# [TEXTAUSZUG]
........

Historischer Afrika-Bericht: Journey without Maps, von Graham Greene (1936, dt. Der Weg nach Afrika) – 5 Sterne

Eine bizarre Expedition, 1935 zu Fuß durch entlegene Dörfer und Wälder Sierra Leones, Guineas (“France”) und Liberias.

Oder eher keine Expedition, denn es galt nichts Neues zu entdecken:

Es war mehr eine ausgedehnte Wanderung: Graham Greene, seine Cousine Barbara Greene (er etwa 30, sie 23, beide völlig Afrika-unerfahren) und ein paar Dutzend einheimische Träger. Die sollten eigentlich Greene in einer Hängemattenkonstruktion durch Afrika tragen, aber er ging meist zu Fuß – sagt er.

........

# [AUFGABE]
Gib einen Abschnitt aus dem Textauszug wortgetreu wieder. Setze bei den Worten mit „Historischer Afrika-Bericht: Journey“ ein und höre nach „Fuß – sagt er.“ auf.

# [EINTRÄGE]
........

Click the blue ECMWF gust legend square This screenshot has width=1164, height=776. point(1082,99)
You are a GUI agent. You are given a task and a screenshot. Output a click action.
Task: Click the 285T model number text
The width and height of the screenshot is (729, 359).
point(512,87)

........

# [ERGEBNIS]
Historischer Afrika-Bericht: Journey without Maps, von Graham Greene (1936, dt. Der Weg nach Afrika) – 5 Sterne

Eine bizarre Expedition, 1935 zu Fuß durch entlegene Dörfer und Wälder Sierra Leones, Guineas (“France”) und Liberias.

Oder eher keine Expedition, denn es galt nichts Neues zu entdecken:

Es war mehr eine ausgedehnte Wanderung: Graham Greene, seine Cousine Barbara Greene (er etwa 30, sie 23, beide völlig Afrika-unerfahren) und ein paar Dutzend einheimische Träger. Die sollten eigentlich Greene in einer Hängemattenkonstruktion durch Afrika tragen, aber er ging meist zu Fuß – sagt er.